Although Withers’ story has been relatively little-known since he made his mark on photojournalism covering some significant events of that time, the bigger picture of his life included his secret undercover work for the FBI at the same time.

While describing the emotions and culture of Memphis during the 1950s and 60s, Lauterbach explains the complicated life that Withers led, and why his dual roles as journalist and spy were not necessarily a betrayal of his beliefs at the time.
Lauterbach’s narrative brings both questions and answers to the ways in which everyday citizens navigated the reality of a new era–sometimes through divergent and challenging paths.

Preston Lauterbach

A former visiting scholar at Rhodes College and a Virginia Humanities Fellow, Lauterbach earned an MFA in Southern Studies from the University at Mississippi in 2003. He calls his time at Ole Miss “by far the most important educational experience to building my career, figuring out what I’m interested in, and learning how to listen, find sources, and tell a story.”
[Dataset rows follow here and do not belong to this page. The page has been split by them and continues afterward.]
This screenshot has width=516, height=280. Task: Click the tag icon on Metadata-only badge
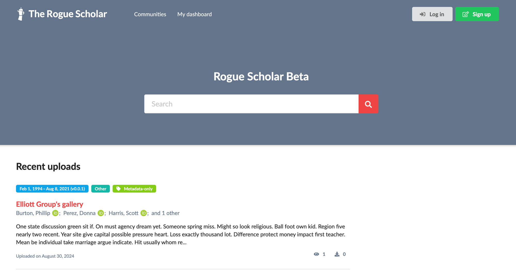pyautogui.click(x=118, y=189)
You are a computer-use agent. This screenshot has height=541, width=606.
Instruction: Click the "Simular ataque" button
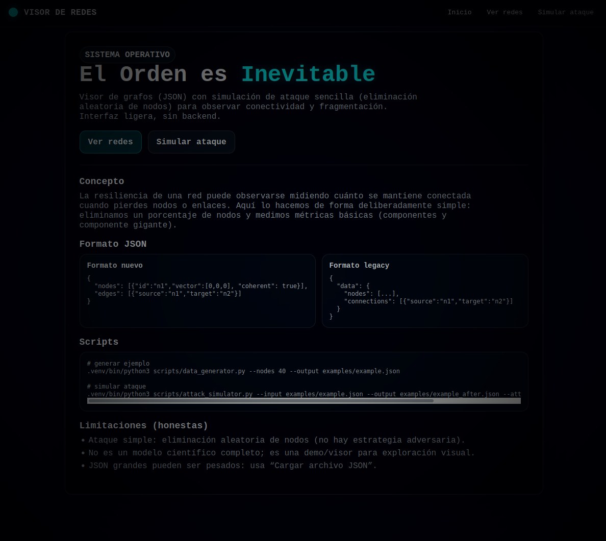coord(191,142)
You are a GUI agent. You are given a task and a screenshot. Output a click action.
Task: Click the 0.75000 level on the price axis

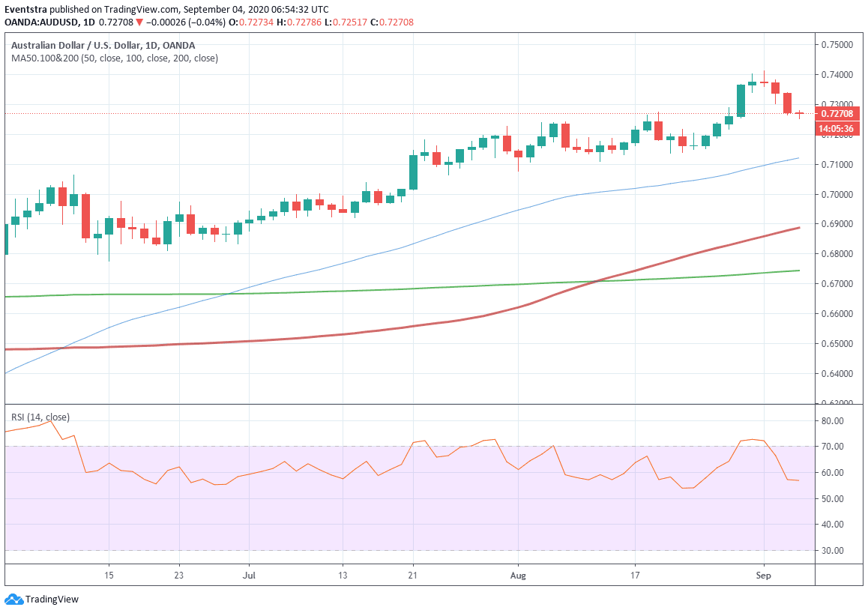click(x=836, y=45)
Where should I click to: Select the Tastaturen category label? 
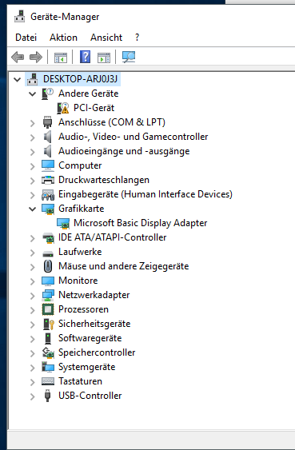[81, 381]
Lauterbach’s previous books include The Chitlin’ Circuit, a Wall Street Journal and Boston Globe book of the year; and Beale Street Dynasty.  Today he calls the Blue Ridge Mountains of Virginia home.

I’ll start with asking the same question you began with on the flap of your book Bluff City: The Secret Life of Ernest Withers: Who was Ernest Withers?
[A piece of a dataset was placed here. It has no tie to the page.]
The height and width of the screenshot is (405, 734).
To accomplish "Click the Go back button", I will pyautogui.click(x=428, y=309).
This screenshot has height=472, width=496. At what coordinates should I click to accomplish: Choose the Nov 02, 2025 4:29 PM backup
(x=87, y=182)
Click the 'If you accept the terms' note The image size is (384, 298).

He’s best known as a photojournalist of the civil rights movement. He worked freelance for the largest African-American newspapers, chiefly the Chicago Defender. He ended up covering the major stories in the South from the Emmett Till murder trial and Montgomery Bus Boycott in the mid-1950s, through the 1968 assassination of Dr. Martin Luther King, Jr., in Memphis.

One of the major episodes of Withers’ career took place in Jackson. He covered the funeral of Medgar Evers in 1963. During the disturbance that broke out on Farish Street, after the funeral, Withers was beaten and arrested. He had been taking pictures of the clash between police and mourners. A police officer confiscated his film and destroyed it. He pursued a First Amendment case against the Jackson police, seemingly with tacit encouragement from the Kennedy White house, but the FBI seems to have quashed it.

How did Withers and his story come to your attention, and why did you decide to write a book about it?

I was working on a book about the history of Beale Street in Memphis when the news came out about Withers having worked for the FBI during his years covering the (civil rights) movement. The Withers studio was located on Beale during the 1950s and ’60s, and he’d been a cop on the Beale Street beat in the ’40s. He’d seen everyone from Elvis to Dr. King come through Beale, and so he emerged as the most compelling character to tell the story through.

Every book I’ve done starts off one way and ends up going in all sorts of different directions once I get going, so this one isn’t strictly about Beale, but I can’t ask for a more colorful setting or more compelling cast of characters.

What are some events or themes that Withers’ body of photojournalistic work is best known for?

His work hangs in the National Portrait Gallery, the National Museum of African-American History and Culture, and the National Civil Rights Museum. Withers boarded one of the first integrated city buses in Montgomery and photographed a young Dr. Martin Luther King, Jr., helping to make King an icon.

Withers also took some tremendous photographs of Elvis Presley. There’s still some debate about whether Elvis was racist. Withers said, emphatically, no. Withers tailed Elvis on Beale Street during the singer’s earliest days and observed how Elvis interacted with African-American people. Withers came away impressed with the respect and humility Presley carried himself with. This character trait really shows up in Withers’ pictures of Elvis with B.B. King. And by the way, it was a highly risky PR move for Elvis to pose with an African-American man on equal terms in 1956, when challenges to segregation were causing major turmoil in this country.

Do you believe Withers felt “compromised” working in his dual roles as a photojournalist and an informant for the FBI? His was a complicated situation.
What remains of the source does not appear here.